> **Passage**:
────────────────────

Post by rockysavannah » 15 Oct 2017, 06:37

So, I was assigned to read a book about French fairy tales for my college history class, called "The Great Cat Massacre", and I found something interesting.

In eighteenth-century France, peasants would tell the original version of "Little Red Riding Hood", where a girl is told by her mother to bring some bread and milk to her grandmother. As the girl is walking through the forest, a wolf comes up to her and asks where she is going.
"To grandmother's house," she replies.
"Which path are you taking, the path of the pins or the path of the needles?"
"The path of the needles."
So the wolf takes the path she of the pins and arrives first at the house. He kills grandmother, pours her blood into a bottle, and slices her flesh onto a platter. Then he gets into her nightclothes and waits in bed.

"Knock, knock."
"Come in, my dear."
"Hello, grandmother. I've brought you some bread and milk."
"Have something yourself, my dear. There is meat and wine in the pantry."
So the little girl eats what is offered; and as she does, a little cat says, "Slut! To eat the flesh and drink the blood of your grandmother!"
Then the wolf says, "Undress and get into bed with me."
"Where shall I put my apron?"
"Throw it on the fire; you won't need it any more."
For each garment - bodice, skirt, petticoat, and stockings - the girl asks the same question and each time the wolf answers, "Throw it on the fire; you won't need it any more."
When the girl gets in bed, she says, "Oh, grandmother! How hairy you are!"
"It's to keep me warmer, my dear."
"Oh, grandmother! What big shoulders you have!"
"It's for better carrying firewood, my dear."
"Oh, grandmother! What long nails you have!"
"It's for scratching myself better, my dear."
"Oh, grandmother! What big teeth you have!"
"It's for eating you better, my dear."
And he ate her.

There's also a version of Cinderella told by peasants in early modern France called "La Petite Annette". In it, the "Cinderella" stand-in, Annette, is fed only a crust of bread a day by her stepmother, who also makes her keep the sheep, while her fat and indolent stepsisters lounge around the house and dine on mutton, leaving their dishes for Annette to wash upon her return from the fields. Annette is about to die of starvation, when the Virgin Mary appears and gives her a Magic wand, which produces a magnificent feast whenever Annette touches it to a black sheep. Before long the girl is plumper than her stepsisters. But her new beauty - and fatness made for beauty under the Old Regime as in many primitive societies - arouses the stepmother's suspicions. By a ruse, the stepmother discovers the magic sheep, kills it, and serves its liver to Annette. Annette manages to bury the lover secretly and it grows into a tree, which is so high that no one can pick its fruit, except Annette; for it bends its branches down to her whenever she approaches. A passing prince (who is as gluttonous as everyone else in the country) wants the fruit so badly that he promises to marry the maiden who can pick some for him. Hoping to make a match for one of her daughters, the stepmother builds a huge ladder. But when she tries it out, she falls and breaks her neck. Annette then gathers the fruit, marries the prince, and lives happily ever after.

────────────────────

> **Available data**:

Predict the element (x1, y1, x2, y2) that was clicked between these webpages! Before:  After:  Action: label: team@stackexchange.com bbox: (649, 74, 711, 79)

────────────────────

> **Set problem**: Reproduce word for word the part of the forum post on early French folktales starting at "So, I was assigned" and ending at "waits in bed.".

> **Answer to this exercise**:
So, I was assigned to read a book about French fairy tales for my college history class, called "The Great Cat Massacre", and I found something interesting.

In eighteenth-century France, peasants would tell the original version of "Little Red Riding Hood", where a girl is told by her mother to bring some bread and milk to her grandmother. As the girl is walking through the forest, a wolf comes up to her and asks where she is going.
"To grandmother's house," she replies.
"Which path are you taking, the path of the pins or the path of the needles?"
"The path of the needles."
So the wolf takes the path she of the pins and arrives first at the house. He kills grandmother, pours her blood into a bottle, and slices her flesh onto a platter. Then he gets into her nightclothes and waits in bed.